PROBLEM STATEMENT: The listing below contains a span that opens with the line containing "The image size is (1270, 952). How" and closes with the line containing "Task: Open the chat messages icon". Return that span exactly.

--*--

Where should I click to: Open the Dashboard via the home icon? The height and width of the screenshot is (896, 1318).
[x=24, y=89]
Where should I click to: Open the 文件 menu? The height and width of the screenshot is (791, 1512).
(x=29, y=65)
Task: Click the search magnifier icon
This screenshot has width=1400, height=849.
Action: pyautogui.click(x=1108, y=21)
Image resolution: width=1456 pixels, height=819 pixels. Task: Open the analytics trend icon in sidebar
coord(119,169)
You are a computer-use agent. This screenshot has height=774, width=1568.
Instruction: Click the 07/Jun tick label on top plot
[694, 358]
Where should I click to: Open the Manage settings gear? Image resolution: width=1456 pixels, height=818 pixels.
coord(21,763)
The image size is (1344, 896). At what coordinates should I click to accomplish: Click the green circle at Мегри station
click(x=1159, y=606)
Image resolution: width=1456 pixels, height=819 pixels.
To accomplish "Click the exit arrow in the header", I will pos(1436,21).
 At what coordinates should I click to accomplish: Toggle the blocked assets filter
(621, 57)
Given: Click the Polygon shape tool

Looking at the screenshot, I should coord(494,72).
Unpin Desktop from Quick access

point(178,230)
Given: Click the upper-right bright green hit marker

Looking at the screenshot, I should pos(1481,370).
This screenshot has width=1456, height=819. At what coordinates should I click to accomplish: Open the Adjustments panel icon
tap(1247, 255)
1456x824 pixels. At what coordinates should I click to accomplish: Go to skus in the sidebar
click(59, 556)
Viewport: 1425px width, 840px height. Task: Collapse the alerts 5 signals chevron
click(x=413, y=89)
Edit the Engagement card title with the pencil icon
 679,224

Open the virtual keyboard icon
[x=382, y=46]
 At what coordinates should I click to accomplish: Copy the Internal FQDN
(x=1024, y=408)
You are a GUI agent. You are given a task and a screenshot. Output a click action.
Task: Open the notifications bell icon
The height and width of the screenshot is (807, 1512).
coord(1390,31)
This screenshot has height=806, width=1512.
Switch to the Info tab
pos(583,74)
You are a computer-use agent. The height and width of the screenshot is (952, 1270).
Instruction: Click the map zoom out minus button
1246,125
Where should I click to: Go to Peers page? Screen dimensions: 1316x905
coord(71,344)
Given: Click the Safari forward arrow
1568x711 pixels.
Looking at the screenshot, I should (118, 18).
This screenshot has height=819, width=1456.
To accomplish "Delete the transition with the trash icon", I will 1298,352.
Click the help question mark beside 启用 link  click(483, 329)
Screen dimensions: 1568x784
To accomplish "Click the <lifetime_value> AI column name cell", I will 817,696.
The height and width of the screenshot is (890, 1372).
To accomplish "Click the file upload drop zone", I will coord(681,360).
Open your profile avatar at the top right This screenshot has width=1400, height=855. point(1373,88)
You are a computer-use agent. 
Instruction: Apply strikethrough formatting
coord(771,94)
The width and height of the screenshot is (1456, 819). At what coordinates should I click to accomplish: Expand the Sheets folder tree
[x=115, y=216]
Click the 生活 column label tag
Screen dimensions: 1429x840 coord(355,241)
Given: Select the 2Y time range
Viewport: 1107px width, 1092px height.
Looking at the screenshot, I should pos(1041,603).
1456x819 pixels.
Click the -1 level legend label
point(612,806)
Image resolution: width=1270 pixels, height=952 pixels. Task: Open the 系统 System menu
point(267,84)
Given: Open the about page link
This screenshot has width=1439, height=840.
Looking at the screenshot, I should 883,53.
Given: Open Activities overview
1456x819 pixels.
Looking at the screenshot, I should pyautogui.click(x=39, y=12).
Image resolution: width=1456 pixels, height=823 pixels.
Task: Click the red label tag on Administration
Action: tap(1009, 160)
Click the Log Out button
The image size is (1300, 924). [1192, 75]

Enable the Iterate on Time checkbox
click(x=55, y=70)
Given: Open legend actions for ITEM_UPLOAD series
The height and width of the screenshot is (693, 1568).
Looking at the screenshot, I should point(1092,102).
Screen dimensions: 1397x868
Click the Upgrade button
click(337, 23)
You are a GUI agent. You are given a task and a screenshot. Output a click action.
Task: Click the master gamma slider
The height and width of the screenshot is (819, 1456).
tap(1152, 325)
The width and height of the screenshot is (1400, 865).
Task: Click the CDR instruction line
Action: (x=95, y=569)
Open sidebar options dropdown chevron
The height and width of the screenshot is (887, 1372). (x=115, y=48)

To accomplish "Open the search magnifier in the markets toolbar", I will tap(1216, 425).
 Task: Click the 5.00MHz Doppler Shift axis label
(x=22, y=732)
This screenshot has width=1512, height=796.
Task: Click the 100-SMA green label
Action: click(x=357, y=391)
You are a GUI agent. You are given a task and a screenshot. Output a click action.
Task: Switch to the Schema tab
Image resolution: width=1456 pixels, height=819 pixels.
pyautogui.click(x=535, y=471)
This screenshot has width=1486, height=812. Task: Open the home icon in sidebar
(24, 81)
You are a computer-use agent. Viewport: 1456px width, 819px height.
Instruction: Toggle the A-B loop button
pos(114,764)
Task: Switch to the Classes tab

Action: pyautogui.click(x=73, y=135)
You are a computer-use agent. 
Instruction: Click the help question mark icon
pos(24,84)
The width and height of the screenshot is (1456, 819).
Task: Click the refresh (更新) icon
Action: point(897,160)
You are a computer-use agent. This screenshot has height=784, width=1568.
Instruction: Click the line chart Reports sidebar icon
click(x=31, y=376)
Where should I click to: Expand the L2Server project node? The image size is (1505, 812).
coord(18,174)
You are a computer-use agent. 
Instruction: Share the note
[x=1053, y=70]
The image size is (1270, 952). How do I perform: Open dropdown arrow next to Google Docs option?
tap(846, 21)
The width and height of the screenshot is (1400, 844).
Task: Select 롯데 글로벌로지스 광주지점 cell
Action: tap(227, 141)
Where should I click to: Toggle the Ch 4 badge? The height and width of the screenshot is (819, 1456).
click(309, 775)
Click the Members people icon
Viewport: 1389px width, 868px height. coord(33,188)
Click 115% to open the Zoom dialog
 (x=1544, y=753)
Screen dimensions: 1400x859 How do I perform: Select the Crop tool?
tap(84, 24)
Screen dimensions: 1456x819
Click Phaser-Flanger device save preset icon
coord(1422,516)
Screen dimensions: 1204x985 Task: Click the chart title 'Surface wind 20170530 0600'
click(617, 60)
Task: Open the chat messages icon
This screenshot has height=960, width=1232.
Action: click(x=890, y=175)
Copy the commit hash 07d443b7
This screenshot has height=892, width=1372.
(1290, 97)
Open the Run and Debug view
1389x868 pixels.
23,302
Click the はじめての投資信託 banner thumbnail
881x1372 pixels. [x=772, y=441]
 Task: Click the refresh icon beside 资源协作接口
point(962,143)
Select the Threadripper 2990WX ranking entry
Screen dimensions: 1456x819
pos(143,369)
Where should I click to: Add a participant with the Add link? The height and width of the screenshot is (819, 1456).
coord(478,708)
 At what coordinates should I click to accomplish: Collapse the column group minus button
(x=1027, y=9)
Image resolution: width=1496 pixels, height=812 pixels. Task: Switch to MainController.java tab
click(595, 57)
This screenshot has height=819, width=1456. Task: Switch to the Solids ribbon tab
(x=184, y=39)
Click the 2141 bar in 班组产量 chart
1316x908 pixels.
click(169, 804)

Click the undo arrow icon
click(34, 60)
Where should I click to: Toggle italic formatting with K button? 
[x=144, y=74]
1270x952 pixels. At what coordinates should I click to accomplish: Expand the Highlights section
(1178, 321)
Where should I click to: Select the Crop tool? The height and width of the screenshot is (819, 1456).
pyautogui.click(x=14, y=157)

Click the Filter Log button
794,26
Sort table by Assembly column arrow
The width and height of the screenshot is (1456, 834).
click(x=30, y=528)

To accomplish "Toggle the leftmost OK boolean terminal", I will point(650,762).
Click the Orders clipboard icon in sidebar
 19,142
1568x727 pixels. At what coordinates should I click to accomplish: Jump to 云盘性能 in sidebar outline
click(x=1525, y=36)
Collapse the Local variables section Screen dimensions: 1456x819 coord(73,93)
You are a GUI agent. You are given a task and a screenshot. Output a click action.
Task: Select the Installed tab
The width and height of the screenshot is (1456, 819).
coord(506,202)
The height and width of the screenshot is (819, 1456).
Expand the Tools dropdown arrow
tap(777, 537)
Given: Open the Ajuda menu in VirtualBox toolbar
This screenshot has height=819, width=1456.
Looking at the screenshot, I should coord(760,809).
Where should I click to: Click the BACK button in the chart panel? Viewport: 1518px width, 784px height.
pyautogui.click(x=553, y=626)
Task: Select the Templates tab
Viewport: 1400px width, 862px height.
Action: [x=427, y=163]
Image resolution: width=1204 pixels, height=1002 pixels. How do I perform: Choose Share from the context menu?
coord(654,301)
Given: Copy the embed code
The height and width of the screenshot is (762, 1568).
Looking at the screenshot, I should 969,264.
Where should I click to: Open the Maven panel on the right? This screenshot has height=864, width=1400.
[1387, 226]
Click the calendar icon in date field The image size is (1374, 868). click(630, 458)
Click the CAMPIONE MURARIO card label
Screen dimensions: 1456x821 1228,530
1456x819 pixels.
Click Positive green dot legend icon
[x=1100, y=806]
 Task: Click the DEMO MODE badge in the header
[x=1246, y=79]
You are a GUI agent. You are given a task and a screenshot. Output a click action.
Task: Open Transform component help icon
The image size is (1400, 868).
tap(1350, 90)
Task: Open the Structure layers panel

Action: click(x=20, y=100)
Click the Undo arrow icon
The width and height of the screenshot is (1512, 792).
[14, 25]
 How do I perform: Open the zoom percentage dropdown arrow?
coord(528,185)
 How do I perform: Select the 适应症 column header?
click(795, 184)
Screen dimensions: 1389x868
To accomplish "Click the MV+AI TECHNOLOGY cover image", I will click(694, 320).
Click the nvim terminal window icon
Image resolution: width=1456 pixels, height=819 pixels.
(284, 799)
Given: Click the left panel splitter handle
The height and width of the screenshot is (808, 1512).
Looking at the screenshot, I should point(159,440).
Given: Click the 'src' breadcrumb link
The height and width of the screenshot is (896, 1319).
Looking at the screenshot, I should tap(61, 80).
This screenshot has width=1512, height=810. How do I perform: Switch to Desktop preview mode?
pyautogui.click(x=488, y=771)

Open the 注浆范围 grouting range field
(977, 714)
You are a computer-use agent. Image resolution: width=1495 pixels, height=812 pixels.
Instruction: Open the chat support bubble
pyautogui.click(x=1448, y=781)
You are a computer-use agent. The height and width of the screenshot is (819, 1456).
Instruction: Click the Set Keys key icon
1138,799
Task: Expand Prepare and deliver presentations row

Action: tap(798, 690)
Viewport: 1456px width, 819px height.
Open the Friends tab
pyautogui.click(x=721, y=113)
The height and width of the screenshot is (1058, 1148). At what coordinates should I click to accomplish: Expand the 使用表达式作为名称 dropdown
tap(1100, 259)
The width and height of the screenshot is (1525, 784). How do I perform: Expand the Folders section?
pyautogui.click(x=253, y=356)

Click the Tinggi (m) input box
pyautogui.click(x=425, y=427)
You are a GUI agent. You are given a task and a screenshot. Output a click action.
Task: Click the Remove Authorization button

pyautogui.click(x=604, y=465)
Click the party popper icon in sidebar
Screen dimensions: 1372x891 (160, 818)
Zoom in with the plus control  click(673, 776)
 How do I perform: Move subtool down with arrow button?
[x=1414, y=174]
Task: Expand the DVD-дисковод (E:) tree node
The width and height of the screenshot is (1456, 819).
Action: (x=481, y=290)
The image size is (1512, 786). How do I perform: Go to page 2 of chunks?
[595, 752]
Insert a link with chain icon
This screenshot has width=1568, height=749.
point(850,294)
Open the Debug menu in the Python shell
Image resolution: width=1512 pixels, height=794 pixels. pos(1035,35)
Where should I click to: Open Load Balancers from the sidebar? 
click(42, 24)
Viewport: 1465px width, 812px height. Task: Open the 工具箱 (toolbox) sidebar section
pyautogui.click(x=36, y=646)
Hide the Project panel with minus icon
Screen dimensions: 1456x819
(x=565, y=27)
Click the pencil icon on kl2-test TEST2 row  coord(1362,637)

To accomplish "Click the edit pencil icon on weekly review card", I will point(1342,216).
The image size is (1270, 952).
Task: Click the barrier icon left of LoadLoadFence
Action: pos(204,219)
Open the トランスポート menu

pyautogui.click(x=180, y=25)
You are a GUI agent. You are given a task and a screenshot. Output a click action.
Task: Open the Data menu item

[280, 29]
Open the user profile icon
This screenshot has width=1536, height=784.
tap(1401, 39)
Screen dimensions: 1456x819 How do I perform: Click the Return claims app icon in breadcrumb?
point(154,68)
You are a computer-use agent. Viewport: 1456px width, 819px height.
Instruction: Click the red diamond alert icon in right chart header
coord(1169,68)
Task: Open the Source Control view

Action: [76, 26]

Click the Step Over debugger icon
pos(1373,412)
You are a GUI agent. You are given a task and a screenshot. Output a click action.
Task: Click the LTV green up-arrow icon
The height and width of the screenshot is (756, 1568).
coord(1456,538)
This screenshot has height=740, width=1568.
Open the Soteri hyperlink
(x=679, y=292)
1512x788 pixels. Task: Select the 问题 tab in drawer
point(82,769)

--*--

EXERCISE RESULT:
The image size is (1270, 952). How do I perform: Open dropdown arrow next to Google Docs option?
tap(846, 21)
The width and height of the screenshot is (1400, 844).
Task: Select 롯데 글로벌로지스 광주지점 cell
Action: tap(227, 141)
Where should I click to: Toggle the Ch 4 badge? The height and width of the screenshot is (819, 1456).
click(309, 775)
Click the Members people icon
Viewport: 1389px width, 868px height. coord(33,188)
Click 115% to open the Zoom dialog
 (x=1544, y=753)
Screen dimensions: 1400x859 How do I perform: Select the Crop tool?
tap(84, 24)
Screen dimensions: 1456x819
Click Phaser-Flanger device save preset icon
coord(1422,516)
Screen dimensions: 1204x985 Task: Click the chart title 'Surface wind 20170530 0600'
click(617, 60)
Task: Open the chat messages icon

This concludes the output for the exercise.